As most of you know, I recently returned from three weeks of vacation in the Netherlands. I had never been there before, and wow!, was it a lot of fun. A total "giddyup" experience, if you will. I went to Amsterdam, to Rotterdam, to Haarlem, the Hague, Delft, and several other Dutch towns. The Netherlands is such a small country, I don't think much more than an hour separated any of the cities I visited from any other. I saw Dutch friends, a French friend, and a British friend, all of whom I had not seen in years. I even saw Trinity's own Jeremy Stones who was kicking musical butt in the Netherlands while being his usual modest self about it. He took me to a traditional Dutch restaurant. Of course, I took him out for ice cream afterwards. I visited the world's oldest and largest cheese market for a cheese auction, I went up a Dutch windmill, I rode one of the millions of Dutch bikes (though I confess it was rather embarrassing, I couldn't figure out how to change gears, so there I was huffing and puffing in first gear, while all the natives went whizzing by). And to top it all off, the piece de resistance, if you will, I had outstanding German chocolate, Dutch chocolate, AND French chocolate. I have never had such fine quality chocolate on any vacation in my life. That by itself makes for a great vacation. As for all the other things I experienced, well, I think I will have to stick by the saying, What happens in Amsterdam, stays in Amsterdam.

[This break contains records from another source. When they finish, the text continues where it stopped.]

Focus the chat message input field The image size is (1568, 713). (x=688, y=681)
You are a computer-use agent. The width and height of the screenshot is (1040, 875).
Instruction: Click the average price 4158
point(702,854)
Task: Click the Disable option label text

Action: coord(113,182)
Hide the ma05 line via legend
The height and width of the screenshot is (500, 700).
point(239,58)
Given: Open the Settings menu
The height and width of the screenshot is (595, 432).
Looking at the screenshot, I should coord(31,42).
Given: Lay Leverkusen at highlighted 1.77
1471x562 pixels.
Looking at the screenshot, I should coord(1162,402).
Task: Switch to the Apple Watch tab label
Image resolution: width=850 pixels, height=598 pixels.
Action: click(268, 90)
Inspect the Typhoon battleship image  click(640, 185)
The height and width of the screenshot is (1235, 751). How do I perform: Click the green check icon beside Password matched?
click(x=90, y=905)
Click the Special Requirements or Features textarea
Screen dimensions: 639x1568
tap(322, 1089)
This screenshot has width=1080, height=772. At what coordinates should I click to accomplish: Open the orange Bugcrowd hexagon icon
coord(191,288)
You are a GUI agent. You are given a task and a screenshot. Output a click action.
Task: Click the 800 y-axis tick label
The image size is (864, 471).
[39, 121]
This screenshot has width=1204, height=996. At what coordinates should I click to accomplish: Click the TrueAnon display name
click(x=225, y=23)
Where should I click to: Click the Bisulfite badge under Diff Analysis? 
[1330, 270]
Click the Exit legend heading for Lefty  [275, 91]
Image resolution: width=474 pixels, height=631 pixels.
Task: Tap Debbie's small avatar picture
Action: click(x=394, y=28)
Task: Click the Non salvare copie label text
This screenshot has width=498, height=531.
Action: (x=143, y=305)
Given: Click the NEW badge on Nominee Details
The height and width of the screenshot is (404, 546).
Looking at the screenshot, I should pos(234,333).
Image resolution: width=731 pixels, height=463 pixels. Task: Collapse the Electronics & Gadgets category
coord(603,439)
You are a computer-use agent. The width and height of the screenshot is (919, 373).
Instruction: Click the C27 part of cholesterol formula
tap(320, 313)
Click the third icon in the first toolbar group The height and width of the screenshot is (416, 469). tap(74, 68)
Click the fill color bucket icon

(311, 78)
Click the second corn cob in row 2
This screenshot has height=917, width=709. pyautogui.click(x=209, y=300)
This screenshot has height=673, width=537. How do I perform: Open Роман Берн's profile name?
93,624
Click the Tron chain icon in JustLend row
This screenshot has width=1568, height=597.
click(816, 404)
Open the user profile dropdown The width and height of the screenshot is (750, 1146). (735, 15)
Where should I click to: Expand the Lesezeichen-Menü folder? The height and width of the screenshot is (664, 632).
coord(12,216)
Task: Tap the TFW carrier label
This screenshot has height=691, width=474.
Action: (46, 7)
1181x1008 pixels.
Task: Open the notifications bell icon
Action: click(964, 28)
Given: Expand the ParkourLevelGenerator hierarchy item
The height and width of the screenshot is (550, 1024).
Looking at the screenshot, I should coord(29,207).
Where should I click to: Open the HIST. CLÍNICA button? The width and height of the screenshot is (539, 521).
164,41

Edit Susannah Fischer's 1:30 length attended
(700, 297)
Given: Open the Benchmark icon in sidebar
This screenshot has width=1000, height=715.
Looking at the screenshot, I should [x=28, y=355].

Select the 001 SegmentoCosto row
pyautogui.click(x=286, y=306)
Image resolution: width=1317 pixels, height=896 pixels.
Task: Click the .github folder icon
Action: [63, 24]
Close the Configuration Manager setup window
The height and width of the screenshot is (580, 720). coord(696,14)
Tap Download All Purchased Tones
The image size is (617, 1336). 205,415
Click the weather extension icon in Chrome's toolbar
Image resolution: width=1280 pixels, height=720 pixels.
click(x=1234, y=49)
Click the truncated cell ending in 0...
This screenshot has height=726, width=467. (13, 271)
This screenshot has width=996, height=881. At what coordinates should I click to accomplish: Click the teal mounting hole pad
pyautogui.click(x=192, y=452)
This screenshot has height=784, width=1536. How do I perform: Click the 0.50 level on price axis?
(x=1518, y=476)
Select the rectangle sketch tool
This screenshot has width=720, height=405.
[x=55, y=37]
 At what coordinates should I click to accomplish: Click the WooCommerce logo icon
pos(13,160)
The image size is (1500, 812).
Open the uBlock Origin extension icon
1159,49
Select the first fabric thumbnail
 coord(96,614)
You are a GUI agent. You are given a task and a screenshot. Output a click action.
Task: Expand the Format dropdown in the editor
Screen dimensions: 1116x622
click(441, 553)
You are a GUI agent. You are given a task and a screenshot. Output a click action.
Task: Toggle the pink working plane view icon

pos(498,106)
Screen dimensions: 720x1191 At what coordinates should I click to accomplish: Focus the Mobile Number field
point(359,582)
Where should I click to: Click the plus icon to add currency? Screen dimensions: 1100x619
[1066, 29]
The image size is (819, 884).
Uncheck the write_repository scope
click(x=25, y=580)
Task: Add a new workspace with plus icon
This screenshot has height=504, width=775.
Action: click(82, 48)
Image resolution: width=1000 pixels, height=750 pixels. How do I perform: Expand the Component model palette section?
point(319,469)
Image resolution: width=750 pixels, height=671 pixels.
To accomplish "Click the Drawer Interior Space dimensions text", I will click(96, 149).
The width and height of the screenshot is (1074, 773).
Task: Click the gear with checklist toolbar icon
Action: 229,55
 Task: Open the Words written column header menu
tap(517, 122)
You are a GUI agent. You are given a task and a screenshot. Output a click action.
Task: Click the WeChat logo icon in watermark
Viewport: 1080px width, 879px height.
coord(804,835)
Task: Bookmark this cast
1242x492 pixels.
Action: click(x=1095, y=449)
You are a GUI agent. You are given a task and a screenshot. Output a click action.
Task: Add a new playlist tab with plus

Aside from gorging myself on chocolate, however, I was also guilty of gorging myself on something else as well -- Dutch art. I probably went to about a dozen art museums. I sometimes feel the Europeans are spoiled, they don't realize how lucky they are to have such a long artistic heritage, almost every town features work by master painters. I went to the Van Gogh museum in Amsterdam, to Vermeer's town and burial place in Delft, to Rembrandt's house, and to numerous other museums in every town I visited. I seriously think I've seen more art in the last month than I had in almost two years.

Most of the art I saw was from the Dutch Golden Age. The phrase "Dutch Golden Age" might not mean much to you, I don't think it had meant much to me prior to my trip. But it was the period in Dutch history from the end of the 16th century through most of the 17th century. It was a special time in Dutch history. For most of this time, they were in the midst of what is known as the 80 year war of independence against Spain and the Hapsburg empire -- anyone want to guess how long that lasted? They were struggling to define themselves as a nation. It was during this period that Reformed Protestantism, the same part of the Christian family tree to which we belong, took hold among the Dutch. It was during this period that the Pilgrims lived in the Netherlands before immigrating to the United States. It was also during this period that the prosperity of the Dutch people rose dramatically. It seems that the standard of living of most of the Dutch became one of the highest in Europe. They became known for both their tolerance and their trade. It was, it would seem, an exciting chapter in history.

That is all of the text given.